Guayas River Basin Ecuador 55% Dark Chocolate Bar with Citrus Mélange à Trois
Your Next Favorite Chocolate Bar
Nothing goes better with chocolate than citrus. Every time Art tastes the two together, it brings back childhood memories of the orange chocolate found during the holidays. This is a grown up version of the chocolate from his childhood. Amano makes the chocolate with cocoa that they obtain directly from farmers in Ecuador. We then combine it with the oils from yuzu – an incredible citrus from Japan, tangerine, and grapefruit. (Hence the name “Citrus Melange A Trios”). They have added tiny little pieces orange fruit leather which gives the chocolate an incredible juicy sensation.

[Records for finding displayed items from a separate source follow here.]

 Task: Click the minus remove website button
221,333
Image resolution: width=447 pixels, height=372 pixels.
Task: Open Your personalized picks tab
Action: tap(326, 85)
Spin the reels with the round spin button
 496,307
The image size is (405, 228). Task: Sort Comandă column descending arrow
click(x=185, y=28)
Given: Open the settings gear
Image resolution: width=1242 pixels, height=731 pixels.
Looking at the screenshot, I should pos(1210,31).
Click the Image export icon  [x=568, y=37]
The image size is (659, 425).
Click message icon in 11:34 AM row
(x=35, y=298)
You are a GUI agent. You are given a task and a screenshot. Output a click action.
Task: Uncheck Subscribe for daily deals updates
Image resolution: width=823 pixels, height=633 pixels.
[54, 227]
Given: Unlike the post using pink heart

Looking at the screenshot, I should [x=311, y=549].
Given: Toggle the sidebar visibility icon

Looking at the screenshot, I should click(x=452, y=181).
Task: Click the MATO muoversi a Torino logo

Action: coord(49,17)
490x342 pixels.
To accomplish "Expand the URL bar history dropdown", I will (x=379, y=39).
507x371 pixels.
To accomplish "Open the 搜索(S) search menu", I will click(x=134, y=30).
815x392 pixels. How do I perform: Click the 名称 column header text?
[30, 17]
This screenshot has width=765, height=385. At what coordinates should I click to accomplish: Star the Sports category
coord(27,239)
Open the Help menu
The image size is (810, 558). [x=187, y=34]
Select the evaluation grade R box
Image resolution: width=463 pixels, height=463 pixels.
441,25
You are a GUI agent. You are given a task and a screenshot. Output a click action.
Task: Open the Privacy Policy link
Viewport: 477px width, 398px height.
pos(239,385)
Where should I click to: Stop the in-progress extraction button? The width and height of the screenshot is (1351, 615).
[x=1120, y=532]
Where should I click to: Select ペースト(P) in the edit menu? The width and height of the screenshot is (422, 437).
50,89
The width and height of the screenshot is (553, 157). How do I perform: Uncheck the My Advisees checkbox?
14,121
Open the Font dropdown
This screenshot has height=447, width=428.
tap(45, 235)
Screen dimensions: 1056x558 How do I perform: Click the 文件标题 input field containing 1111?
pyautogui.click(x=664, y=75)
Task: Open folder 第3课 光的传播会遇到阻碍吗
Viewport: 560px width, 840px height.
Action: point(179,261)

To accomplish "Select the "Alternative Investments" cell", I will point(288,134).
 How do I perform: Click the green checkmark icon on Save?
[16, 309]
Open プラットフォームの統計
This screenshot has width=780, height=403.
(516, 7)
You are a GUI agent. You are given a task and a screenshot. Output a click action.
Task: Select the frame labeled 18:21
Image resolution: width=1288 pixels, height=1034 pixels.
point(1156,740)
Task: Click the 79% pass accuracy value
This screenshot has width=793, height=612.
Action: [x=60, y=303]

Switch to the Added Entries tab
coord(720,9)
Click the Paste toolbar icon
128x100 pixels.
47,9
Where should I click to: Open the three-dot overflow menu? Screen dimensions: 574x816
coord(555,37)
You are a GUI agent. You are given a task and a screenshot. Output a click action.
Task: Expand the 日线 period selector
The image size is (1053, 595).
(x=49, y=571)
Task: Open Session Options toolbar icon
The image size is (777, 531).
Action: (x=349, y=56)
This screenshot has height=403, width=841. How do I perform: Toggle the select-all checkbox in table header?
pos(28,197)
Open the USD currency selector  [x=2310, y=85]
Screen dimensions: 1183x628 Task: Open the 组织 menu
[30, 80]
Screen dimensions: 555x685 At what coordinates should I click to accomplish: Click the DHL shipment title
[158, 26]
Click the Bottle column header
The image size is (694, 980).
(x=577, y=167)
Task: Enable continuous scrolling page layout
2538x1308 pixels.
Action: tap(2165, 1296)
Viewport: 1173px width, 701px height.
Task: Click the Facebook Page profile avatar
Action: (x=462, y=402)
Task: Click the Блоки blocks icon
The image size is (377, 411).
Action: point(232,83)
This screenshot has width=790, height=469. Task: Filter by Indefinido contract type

Tasting Notes: Haunting flavor notes of yuzu, tangerine, and grapefruit enrich the deep chocolate flavor. Orange pieces provide a layer of juiciness.
Ocumare Venezuela 55% Dark Chocolate Bar with Japanese Sea Salt & Cocoa Nibs
A Homage to the Past
When planning this bar, Art reached out to his good friend Mark Bitterman (of Bitterman Salts). He is a great guy and perhaps the country’s leading expert on exotic salts. They chose this beautiful Japanese sea salt that is hand made from ocean water pumped from the ocean’s depths where the sea water is ultra pure. The cocoa we use to make the milk chocolate comes from Ocumare, Venezuela (one of their favorites) and the nibs are made with cocoa from Ecuador. You will love this very special milk chocolate.
Tasting Notes: Rich milk chocolate, sea salt, accents the flavor of the milk and tempers its cream. Deeply roasted cocoa nibs add texture and accent to the base chocolate flavor.